Staring into its deep red light beam for three minutes a day for two weeks “significantly” improved participants’ vision, according to the first research of its kind in humans.

The discovery by researchers at University College London could signal the dawn of affordable home-based eye therapies, helping millions of people globally with ageing vision.

Welcoming the findings, lead author Professor Glen Jeffery, at UCL’s Institute of Ophthalmology, said: “Our study shows it is possible to significantly improve vision that has declined in aged individuals using simple brief exposures to light wavelengths that recharge the energy system that has declined in the retina cells, rather like recharging a battery.

“The technology is simple and very safe, using a deep red light of a specific wavelength, that is absorbed by mitochondria in the retina that supply energy for cellular function.”

There are about 12 million people aged over 65 in the UK, but this number will jump to around 20m in 50 years, all of whom will suffer some visual decline because of retinal ageing.

Mr Jeffery said: “As you age your visual system declines significantly, particularly once over 40.

“Your retinal sensitivity and your colour vision are both gradually undermined, and with an ageing population, this is an increasingly important issue.

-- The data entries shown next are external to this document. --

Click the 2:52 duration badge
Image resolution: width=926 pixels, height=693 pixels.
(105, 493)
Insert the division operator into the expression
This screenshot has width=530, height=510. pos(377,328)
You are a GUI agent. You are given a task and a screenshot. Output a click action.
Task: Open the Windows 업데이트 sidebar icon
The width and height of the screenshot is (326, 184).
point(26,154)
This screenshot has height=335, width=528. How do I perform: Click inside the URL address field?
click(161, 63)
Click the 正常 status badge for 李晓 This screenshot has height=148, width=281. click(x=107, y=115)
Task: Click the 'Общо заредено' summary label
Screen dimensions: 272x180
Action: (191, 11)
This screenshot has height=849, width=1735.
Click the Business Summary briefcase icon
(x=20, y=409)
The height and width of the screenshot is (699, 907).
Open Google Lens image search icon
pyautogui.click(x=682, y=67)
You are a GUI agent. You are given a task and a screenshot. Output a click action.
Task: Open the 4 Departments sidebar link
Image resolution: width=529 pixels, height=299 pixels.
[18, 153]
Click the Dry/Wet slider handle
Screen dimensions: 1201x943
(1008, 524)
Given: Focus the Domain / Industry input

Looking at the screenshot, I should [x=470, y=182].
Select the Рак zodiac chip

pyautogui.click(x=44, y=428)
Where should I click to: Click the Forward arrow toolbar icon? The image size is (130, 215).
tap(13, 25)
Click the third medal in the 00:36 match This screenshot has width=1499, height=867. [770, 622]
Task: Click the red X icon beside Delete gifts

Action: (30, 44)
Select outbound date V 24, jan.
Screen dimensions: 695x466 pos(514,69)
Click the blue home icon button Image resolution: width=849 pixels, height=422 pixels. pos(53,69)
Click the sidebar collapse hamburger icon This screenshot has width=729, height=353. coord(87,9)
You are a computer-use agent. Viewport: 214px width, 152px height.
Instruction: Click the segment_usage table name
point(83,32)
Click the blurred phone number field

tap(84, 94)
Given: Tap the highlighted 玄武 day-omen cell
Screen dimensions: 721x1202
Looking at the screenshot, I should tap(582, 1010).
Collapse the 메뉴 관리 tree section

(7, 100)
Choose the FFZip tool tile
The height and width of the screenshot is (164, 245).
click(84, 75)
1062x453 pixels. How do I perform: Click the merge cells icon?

“To try to stem or reverse this decline, we sought to reboot the retina’s ageing cells with short bursts of longwave light.”

In humans who are around 40 years old, cells in the eye’s retina begin to age. The pace of this ageing is partly caused when the cell’s mitochondria starts to decline.

The mitochondria are crucial to vision because they produce a type of energy called ATP to boost cell function. 

Mitochondria are at their most dense in the retina’s photoreceptor cells, which have high energy demands. 

The retina, therefore, ages faster than other organs, as it loses some 70 per cent of its energy source during a lifetime.

This leads to a major decline in eyesight, the researchers explained. 

Building on their previous findings in mice, bumblebees and fruit flies, they finally turned to the human eye in their latest work. 

By firing bursts of deep red, long wavelength light into human eyes, the performance of the retina’s light-absorbing photoreceptors improved considerably. 

Mr Jeffery said: “Mitochondria have specific light absorbance characteristics influencing their performance: longer wavelengths spanning 650 to 1000nm are absorbed and improve mitochondrial performance to increase energy production.”
The retina’s photoreceptors mediate colour vision, provide peripheral vision and adapt vision in dim light conditions.

In the study, published in the Journals of Gerontology, the team recruited 12 men and 12 women, aged between 28 and 72, who did not suffer from eye disease.

At the start of the study all participants’ eyes were tested for the sensitivity of their photoreceptor rods, which deal with low light vision, and cones, which adapt the eyes to brighter light.

The recruits were then given a small LED torch to take home and were asked to look into its deep red 670nm light beam for three minutes a day for two weeks. 
They were then re-tested for their rod and cone sensitivity.

Researchers found the light had no impact in younger individuals.

However, it “significantly improved” light sensitivity in those around 40 years and over.

The ability to detect colours improved by up to one-fifth in some participants in the 40-plus category.

This was especially the case in the blue spectrum which is more vulnerable to ageing.

Vision in low light, or “rod sensitivity”, also improved significantly for those of a similar age.

However, the progress was less notable compared to the boosts in colour detection.